Deep Learning based Minerals’ Recognition and Mapping using Sentinel-2 Imagery

Author:

Jan Nazir1,Minallah Nasru1,Sher Madiha1,Frnda Jaroslav2,Nedoma Jan3

Affiliation:

1. University of Engineering and Technology Peshawar

2. University of Zilina

3. VSB– Technical University of Ostrava

Abstract

Abstract Marble and limestone possess calcium carbonate (chemical formula: CaCo3) as major ingredient that’s why they are called carbonates or carbonated mineral. Carbonates are 70% of the total minerals’ deposits of the intended study area which are divulged and mapped using the significant deep learning neural network models and latest Sentinel-2 imagery. While delineating them, an overall accuracy of 96% for 1-dimensional convolution neural network and 95% for artificial neural network was achieved while targeted carbonates class accuracy remained 99% and 100% respectively. Sentinel-2 sensors record data in visible, Near infrared, and short wave infrared bands which are much appropriate to delineating carbonated minerals as they show greater absorption features in these bands. Sentinel-2 data was downloaded in Level-2 format and resampled to 10 meter spatial resolution using bilinear nearest neighbors algorithm. Significant amount of data polygons (2500+) were drawn and cleaned up for various class members in order to prepare them for various deep learning and machine learning models. Data was split in the ratio of 70:30 as training-test sets which provided with the most optimal mapping results. Classification and accuracy assessment reports of the models with high quality resultant imageries were overlaid in ArcGIS 10.2 and presented in article.

Dataset extract —
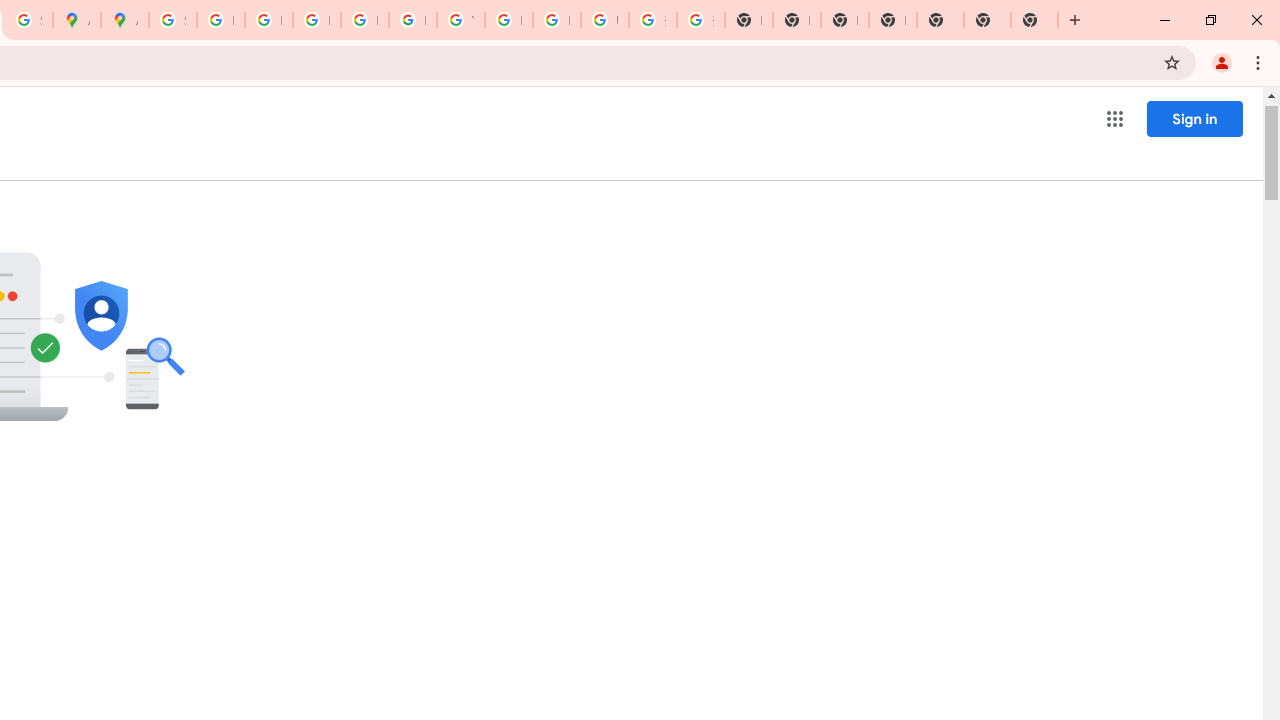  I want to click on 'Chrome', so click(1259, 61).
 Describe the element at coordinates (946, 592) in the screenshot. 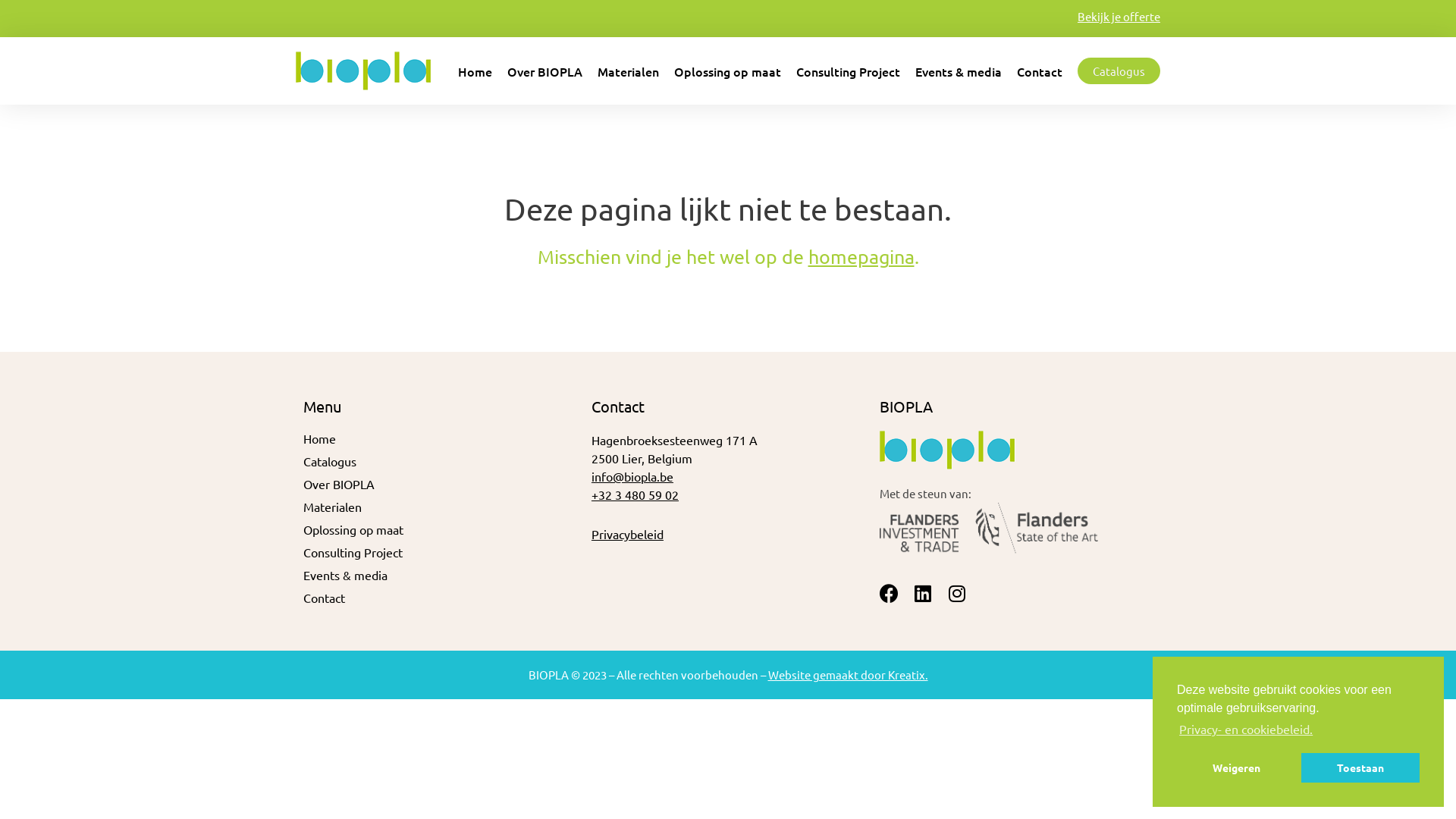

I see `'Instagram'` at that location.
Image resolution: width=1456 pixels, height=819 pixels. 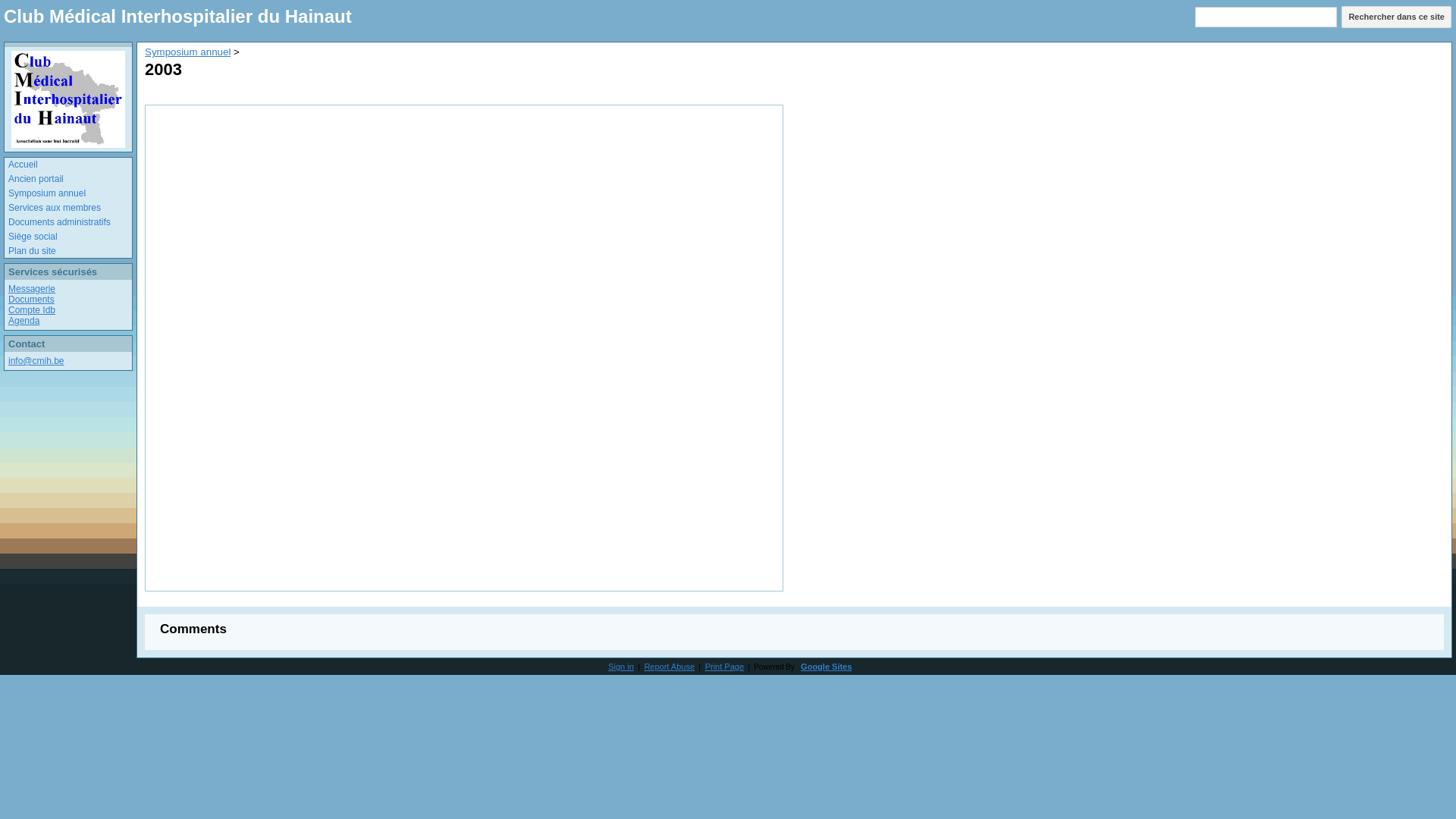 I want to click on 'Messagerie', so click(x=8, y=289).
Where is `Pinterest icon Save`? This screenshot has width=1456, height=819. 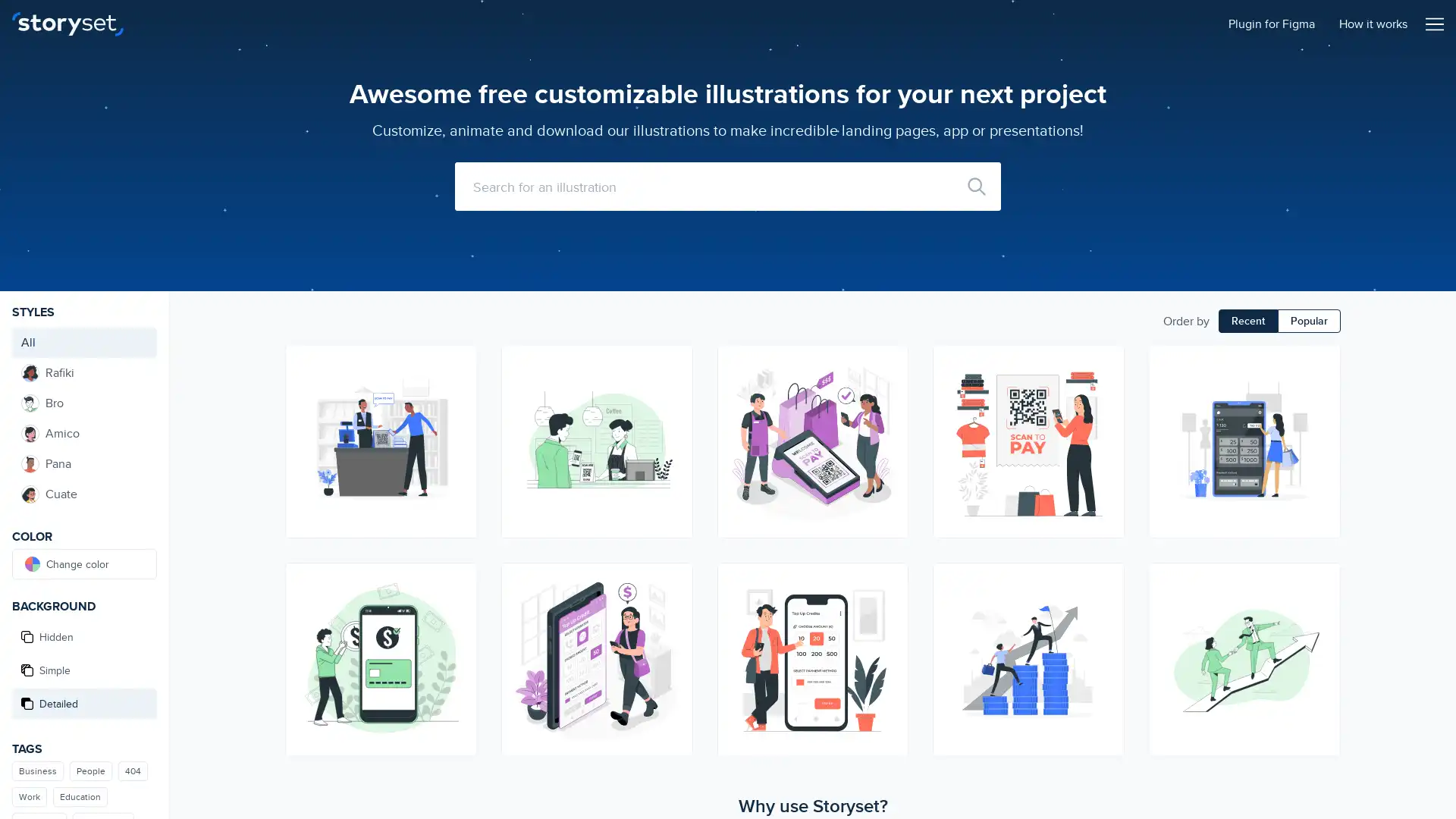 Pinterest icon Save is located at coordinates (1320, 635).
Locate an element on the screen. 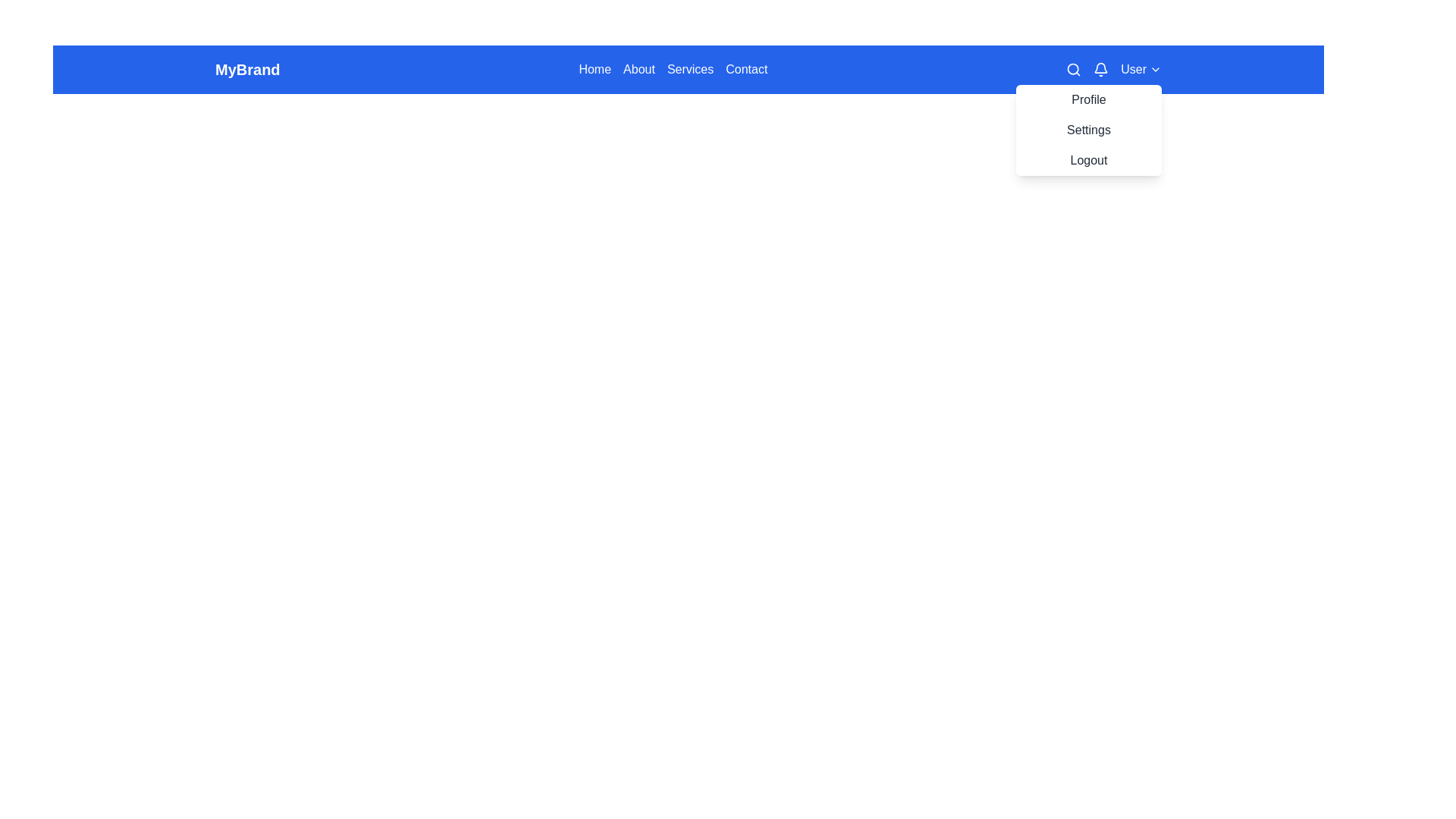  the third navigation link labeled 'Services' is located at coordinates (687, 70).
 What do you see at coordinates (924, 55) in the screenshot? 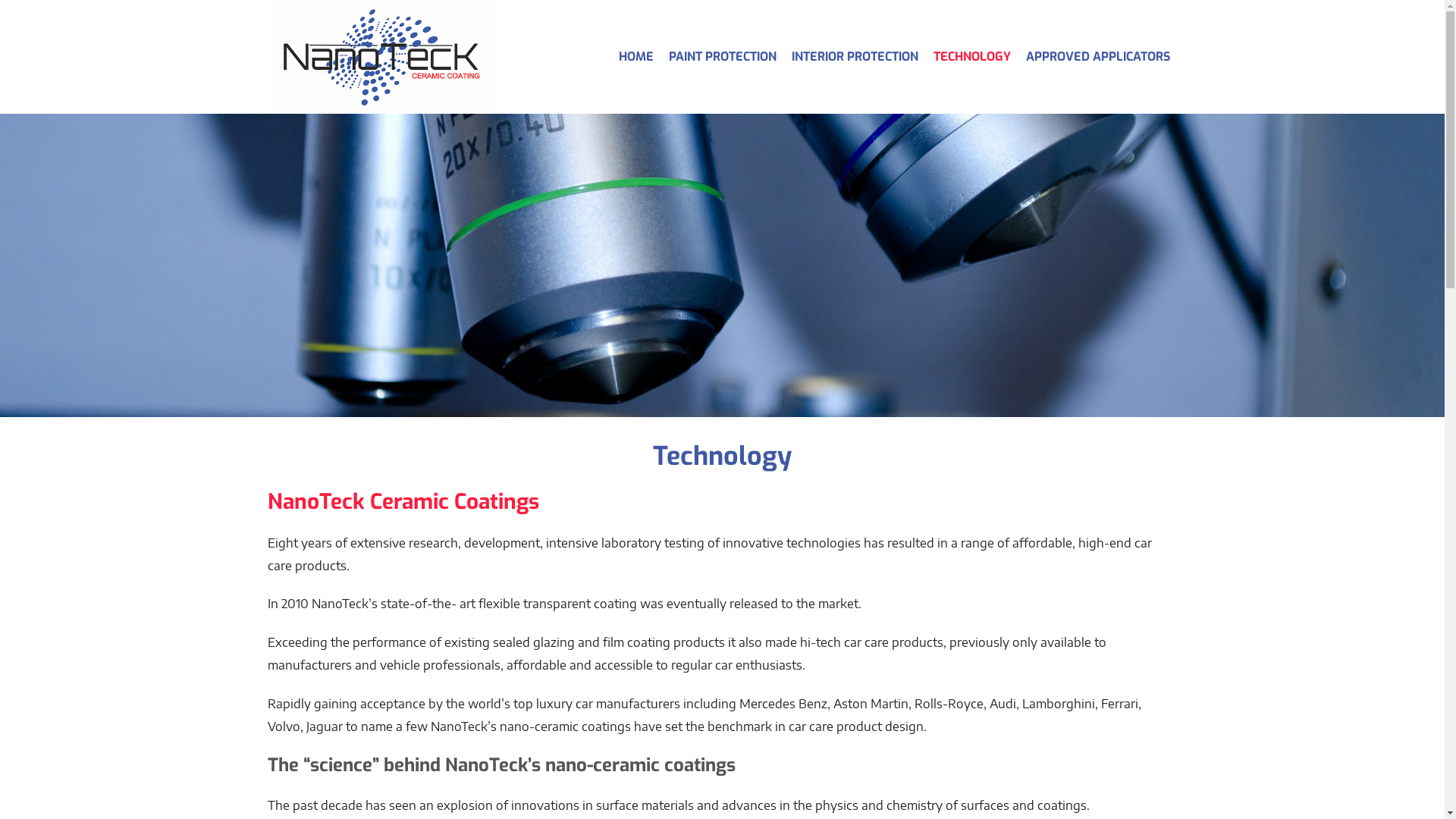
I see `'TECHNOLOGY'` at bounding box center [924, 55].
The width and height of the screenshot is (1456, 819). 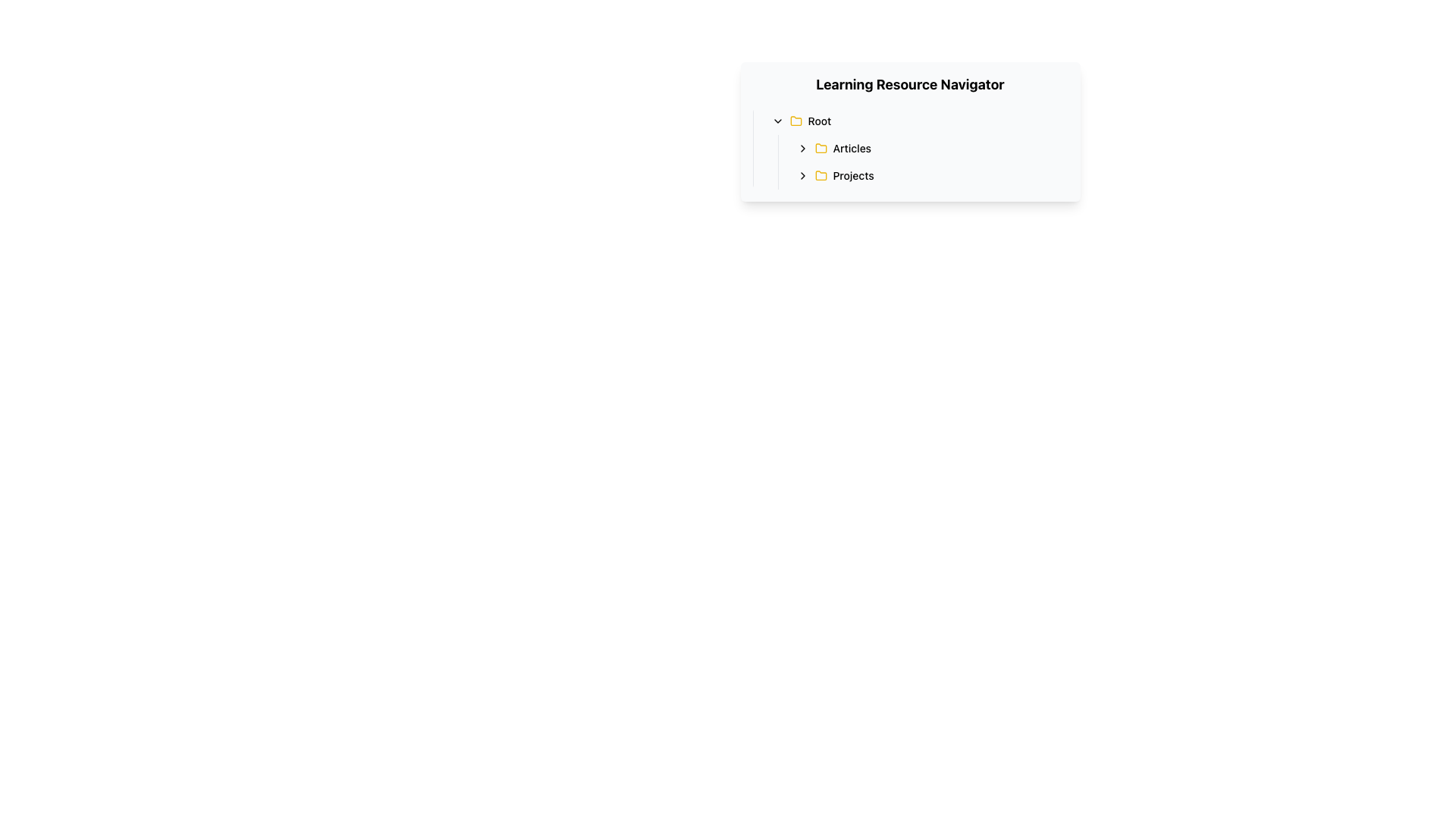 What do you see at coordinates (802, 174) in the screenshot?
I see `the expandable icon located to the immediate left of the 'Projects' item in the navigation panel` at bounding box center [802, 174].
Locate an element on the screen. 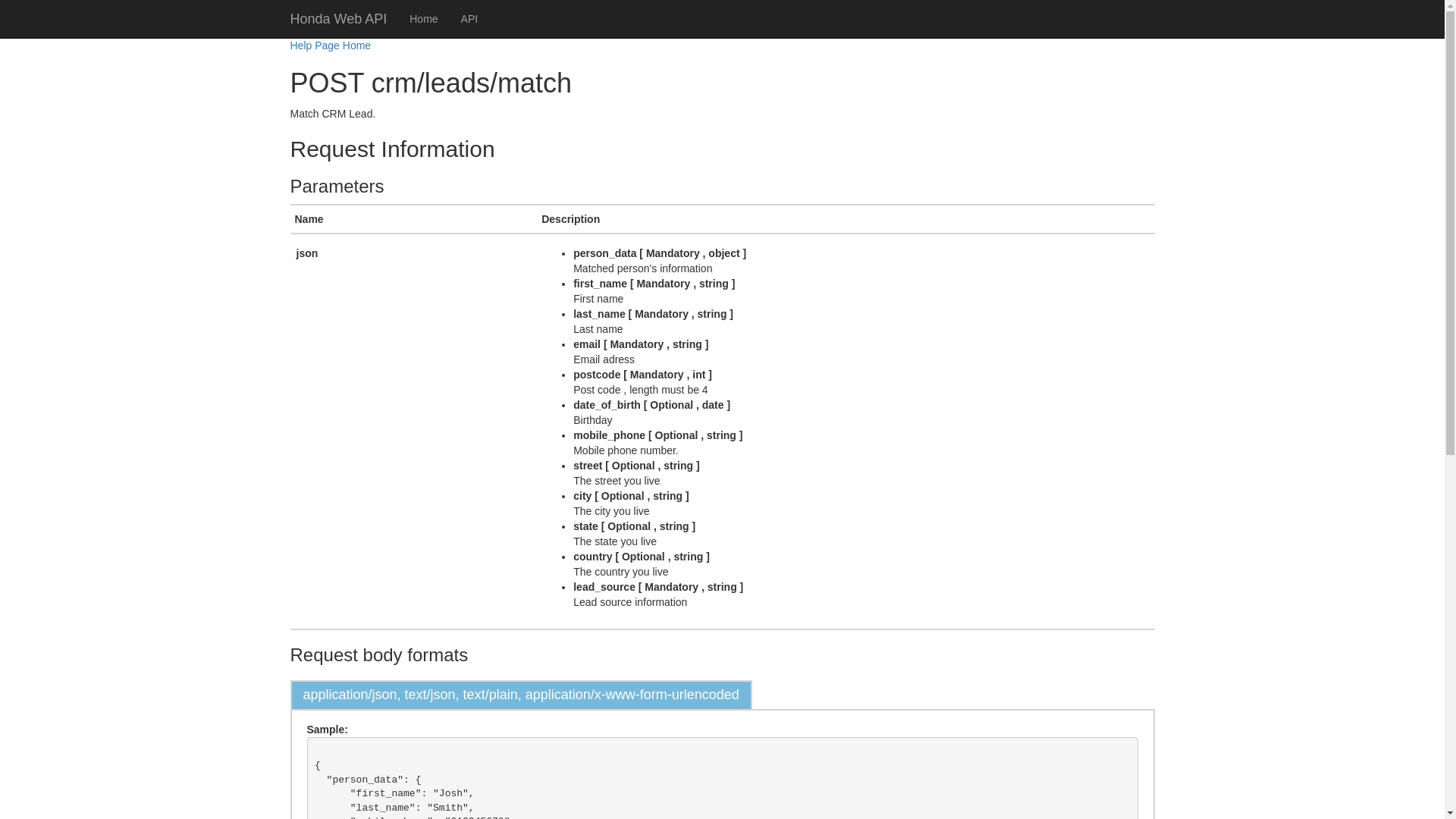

Problem requirements —
Answer these from the text:
1. Which university is listed as affiliation 2?
2. What overall accuracy did the artificial neural network reach?
3. In what ratio was the data split into training and test sets?

Task solution —
1. University of Zilina
2. 95%
3. 70:30